As police arrived, the house lights were brought up and Brewer pointed out Oswald sitting near the rear of the theater. Police Officer Nick McDonald testified that he was the first to reach Oswald and that Oswald seemed ready to surrender saying, "Well, it is all over now." However, Officer McDonald said that Oswald pulled out a pistol tucked into the front of his pants, then pointed the pistol at him, and pulled the trigger. McDonald stated that the pistol did not fire because the pistol's hammer came down on the webbing between the thumb and index finger of his hand as he grabbed for the pistol. McDonald also said that Oswald struck him, but that he struck back and Oswald was disarmed. As he was led from the theater, Oswald shouted he was a victim of police brutality.

Where Lee Harvey Was Booked

At about 2 p.m., Oswald arrived at the Police Department building, where he was questioned by Detective Jim Leavelle about the shooting of Officer Tippit. When Captain J. W. Fritz heard Oswald's name, he recognized it as that of the Book Depository employee who was reported missing and was already a suspect in the assassination. Oswald was formally arraigned for the murder of Officer Tippit at 7:10 p.m., and by the end of the night (shortly after 1:30 a.m.) he had been arraigned for the murder of President Kennedy as well.

Soon after his capture Oswald encountered reporters in a hallway. Oswald declared, "I didn't shoot anybody" and, "They've taken me in because of the fact that I lived in the Soviet Union. I'm just a patsy!" Later, at an arranged press meeting, a reporter asked, "Did you kill the President?" and Oswald—who by that time had been advised of the charge of murdering Tippit, but had not yet been arraigned in Kennedy's death—answered, "No, I have not been charged with that. In fact, nobody has said that to me yet. The first thing I heard about it was when the newspaper reporters in the hall asked me that question." As he was led from the room the question was called out, "What did you do in Russia?" and, "How did you hurt your eye?" Oswald answered, "A policeman hit me.

 Fake Selective Service System (draft) card in the name of "Alek James Hidell", found on Oswald when arrested. "A. Hidell" was the name used on both envelope and order slip to buy the alleged murder weapon, and "A. J. Hidell" was the alternate name on the New Orleans post office box rented June 11, 1963, by Oswald. Both the alleged murder weapon and the pistol in Oswald's possession at arrest had earlier been shipped (at separate times) to Oswald's Dallas P.O. Box 2915, as ordered by "A. J. Hidell".

Oswald was interrogated several times during his two days at Dallas Police Headquarters. He admitted that he went to his rooming house after leaving the book depository. He also admitted that he changed his clothes and armed himself with a .38 revolver before leaving his house to go to the theater. However, Oswald denied killing Kennedy and Tippit; denied owning a rifle; said two photographs of him holding a rifle and a pistol were fakes; denied telling his co-worker he wanted a ride to Irving to get curtain rods for his apartment (he said that the package contained his lunch); and denied carrying a long, bulky package to work the morning of the assassination. Oswald also denied knowing an "A. J. Hidell". Oswald was then shown a forged Selective Service System card bearing his photograph and the alias, "Alek James Hidell" that he had in his possession at the time of his arrest. Oswald refused to answer any questions concerning the card, saying " have the card yourself and you know as much about it as I do."

Information shown >>

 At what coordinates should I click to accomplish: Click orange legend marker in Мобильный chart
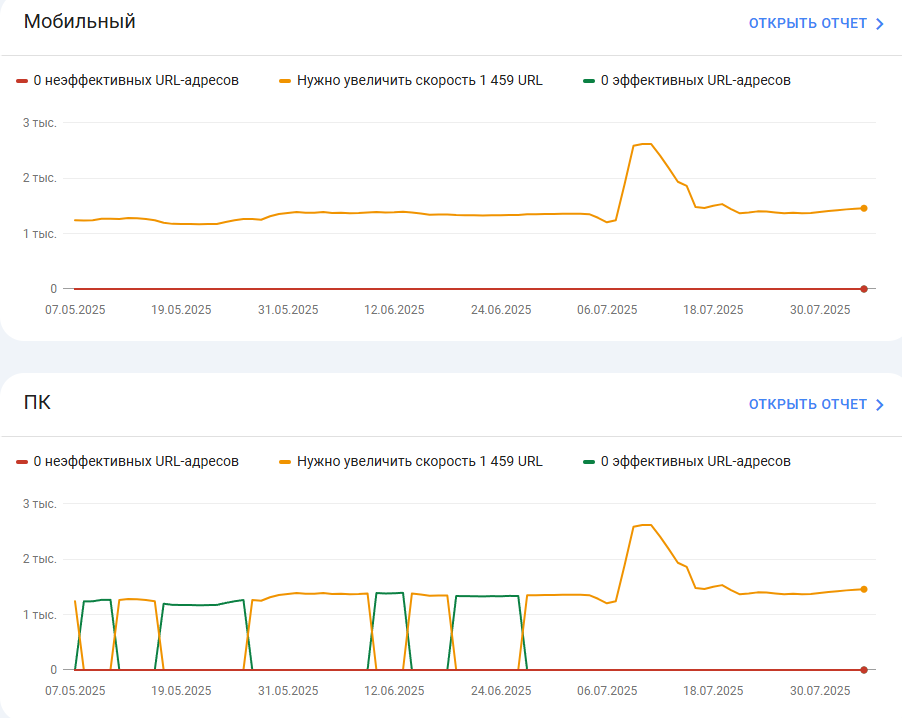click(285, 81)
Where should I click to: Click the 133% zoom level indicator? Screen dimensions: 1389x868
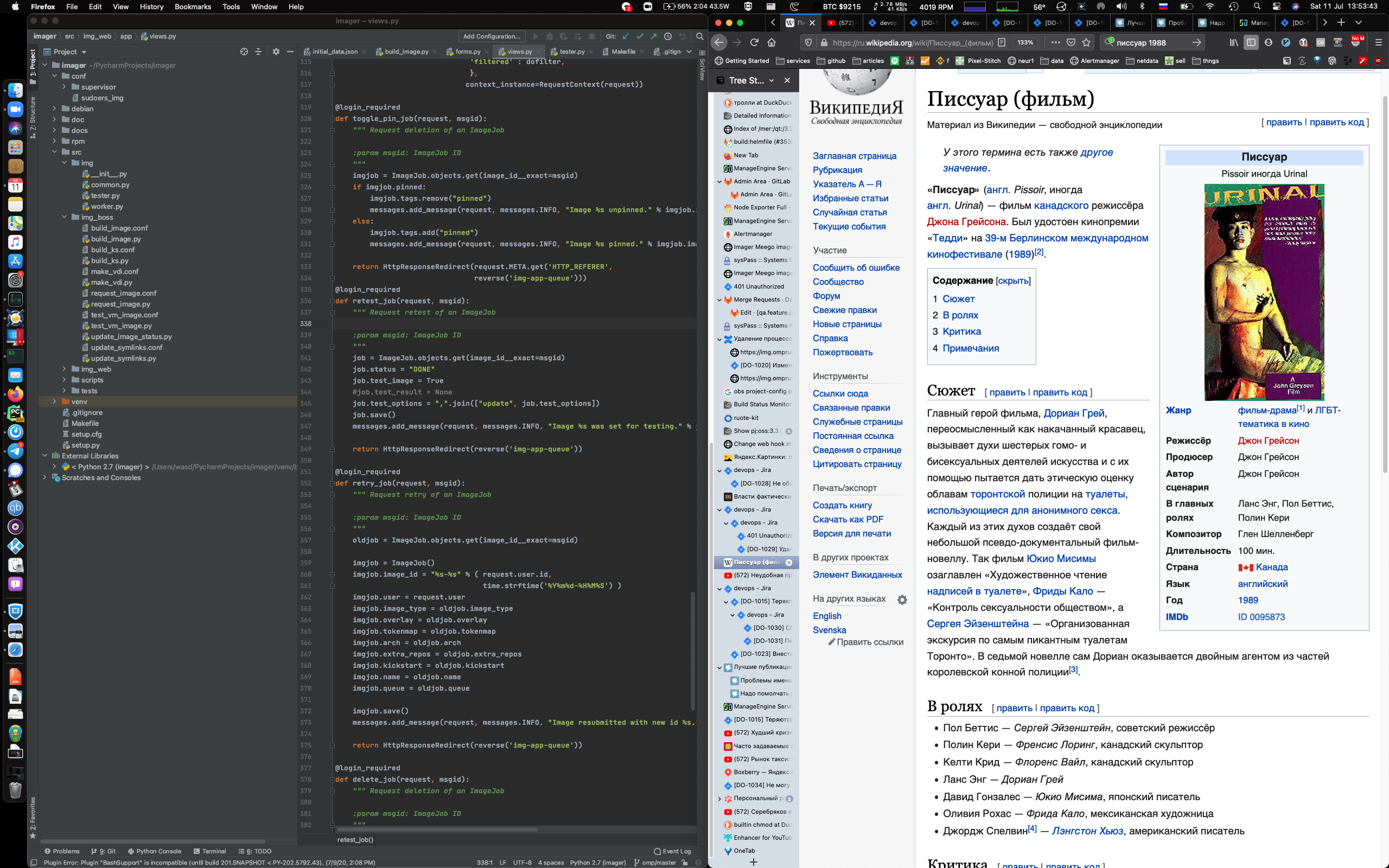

Task details >>
Please rewrite the passage about Oswald's arrest between "Soon after his" and "policeman hit me.", inclusive, putting "corridor" in place of "hallway".

Reply to the task >>
Soon after his capture Oswald encountered reporters in a corridor. Oswald declared, "I didn't shoot anybody" and, "They've taken me in because of the fact that I lived in the Soviet Union. I'm just a patsy!" Later, at an arranged press meeting, a reporter asked, "Did you kill the President?" and Oswald—who by that time had been advised of the charge of murdering Tippit, but had not yet been arraigned in Kennedy's death—answered, "No, I have not been charged with that. In fact, nobody has said that to me yet. The first thing I heard about it was when the newspaper reporters in the hall asked me that question." As he was led from the room the question was called out, "What did you do in Russia?" and, "How did you hurt your eye?" Oswald answered, "A policeman hit me.